For a regular EconTalk episode, I prepare a list of questions for the guest that I hope and expect will take about an hour to answer. But I don't just go through the questions. We get into side issues, I ask for clarification, I challenge a claim, and the next thing I know, some subset of the questions are moot--we covered them in passing, they don't fit in with the thread of the conversation and so on.
While the guest is talking, a bunch of stuff is going though my head. I'm looking at the clock--it is time to move on to a new topic? Should I challenge that claim? Did that answer make sense--maybe I should get more explanation. Did I just say something stupid? Do I need to clarify what I said?
When there are two guests and it's live, it get more complicated. I want to be fair to both guests. I also want interaction between the guests. So in addition to thinking about follow-up questions, I have to think about whether to get the other quest to respond.
Bottom line is that this format, the one I used for Christy and Emanuel, is harder than a "regular" episode. I expect I'll get better at it. This one was OK. But there were moments where I missed opportunities and at least once when I flubbed a joke.
The joke was supposed to be: how do you know macroeconomists have a sense of humor. Answer--they use decimal points. I mis-told it and I knew I did when no one laughed. It's not exactly a knee-slapper but it usually gets a nice chuckle after a short delay to let people get the humor. This time, nothing. I realized I'd butchered it. That's life.

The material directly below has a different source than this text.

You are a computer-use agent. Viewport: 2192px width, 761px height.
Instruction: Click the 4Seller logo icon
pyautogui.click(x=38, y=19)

The other mistakes I made were not to push for more clarification. I wish we'd spent more time on what the models actually are about. Emanuel got in a nice jab when he claimed that in his field, they know the equations. But evidently, they don't know how they go together because their predictions are not very precise. If he had been the only guest, we would have delved into that more deeply. Maybe in another episode down the rode.
What I loved about this episode was not just the civility--which is nice--but the willingness to agree and disagree and the nature of those interactions. I'm hoping to do another climate change one down the road with a different pair of scientists. It will be interesting to see if it comes down to the same issues.